Mays v. Comm'r
This text of 2006 T.C. Memo. 197 (Mays v. Comm'r) is published on Counsel Stack Legal Research, covering United States Tax Court primary law. Counsel Stack provides free access to over 12 million legal documents including statutes, case law, regulations, and constitutions.
Opinion
MEMORANDUM OPINION
HOLMES, Judge: Gregory Mays and his wife, Nadine, refuse to use Social Security numbers in claiming dependency exemptions for their five minor children. The Commissioner refuses to allow them those exemptions unless they do. But the case arrives as a challenge to the Commissioner's effort to collect the Mayses' unpaid taxes, and the Commissioner argues that we don't have to settle any arguments about using Social Security numbers because the Mayses waited too long to raise the issue.
Background
As one can see from this table, the Mayses only twice filed their returns on time for the five years at issue in this case:
Year Date filed Assessment date
____ __________ _______________
1999 11/11/03 1/5/04
2000 1/17/03 4/28/03
2001 1/17/03 2/24/03
*202 2002 1/17/03 4/28/03
2003 4/15/04 5/31/04
The Commissioner nevertheless chose not to audit even the tardy returns, accepting each as filed and assessing the tax shown plus a failure-to-timely-file addition to tax for the 1999-2002 tax years.
For each of these years other than 2003, the Mayses had underpaid their taxes. The Commissioner decided to use his authority to collect those unpaid taxes by using a combination of liens and levies. He mailed the required notices, and the Mayses exercised their right to ask for collection due process (CDP) hearings for each year -- including their 2003 year, for which they received no collection notice because they owed no unpaid tax.

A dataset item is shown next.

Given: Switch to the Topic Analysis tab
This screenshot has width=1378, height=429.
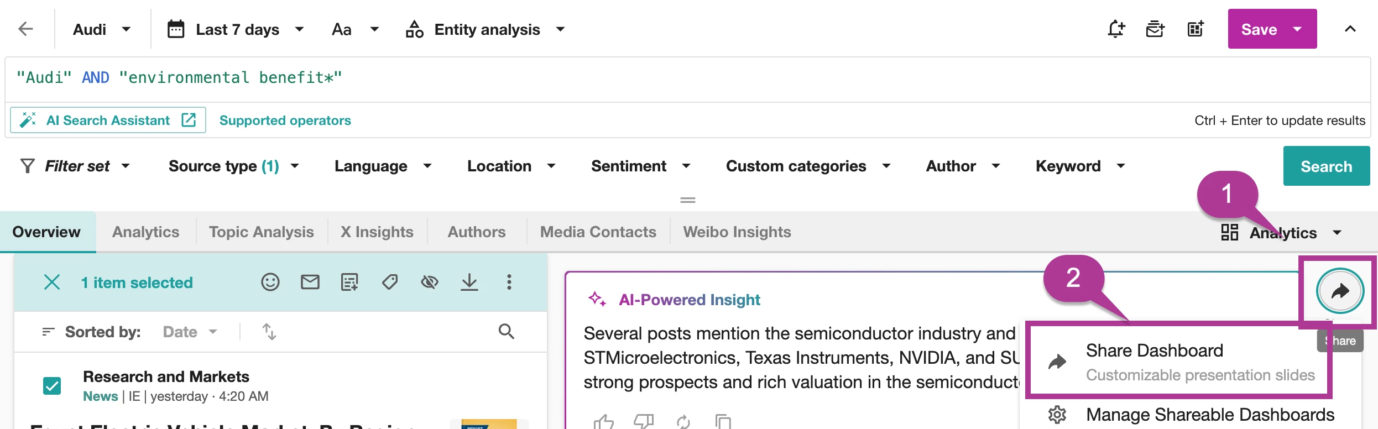Looking at the screenshot, I should [x=261, y=232].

The IRS held a consolidated hearing for all the years on June 30, 2004. Mr. Mays used the hearing to contest their liabilities -- arguing that he and his wife shouldn't have to pay as much as the IRS said, because they should have received dependency exemptions for their children. During the hearing, Mr. Mays explained that he wanted the IRS to give his children ITINs -- individual taxpayer identification*203 numbers -- instead of having them use Social Security numbers. The appeals officer presiding at the hearing demurred; because the Mays children were eligible for Social Security numbers, he concluded they could not be issued ITINs. 1 The Mayses asked for a final determination at the hearing so they could petition this Court to decide whether the Commissioner was right.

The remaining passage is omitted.